Material supplied =
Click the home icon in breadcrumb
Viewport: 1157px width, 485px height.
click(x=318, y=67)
* * *
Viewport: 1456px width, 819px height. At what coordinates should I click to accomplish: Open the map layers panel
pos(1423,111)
--
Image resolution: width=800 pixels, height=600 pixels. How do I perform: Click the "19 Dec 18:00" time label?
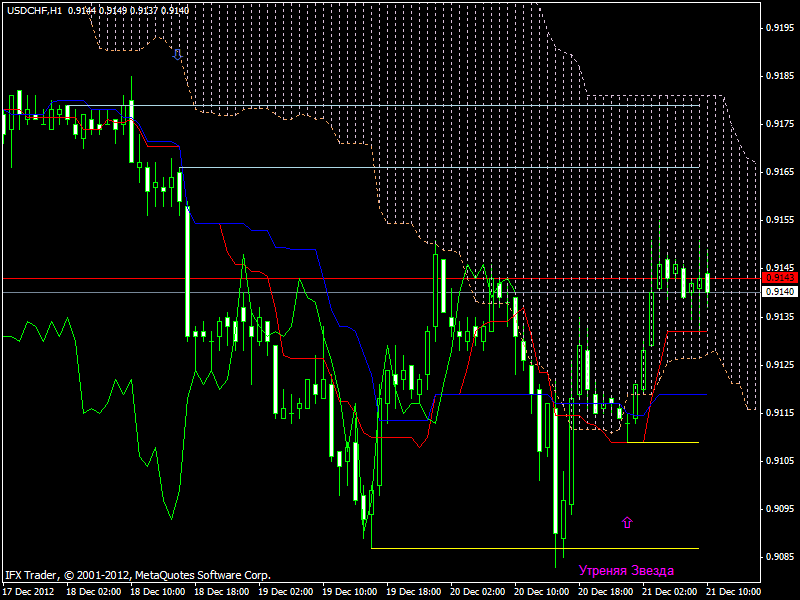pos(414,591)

What is required =
Can you retype, character for character, only the part of the listing above that opens with the line containing "Viewport: 1456px width, 819px" and closes with the line containing "pos(1423,111)", with both of those lines included?

Result of this exercise =
Viewport: 1456px width, 819px height. At what coordinates should I click to accomplish: Open the map layers panel
pos(1423,111)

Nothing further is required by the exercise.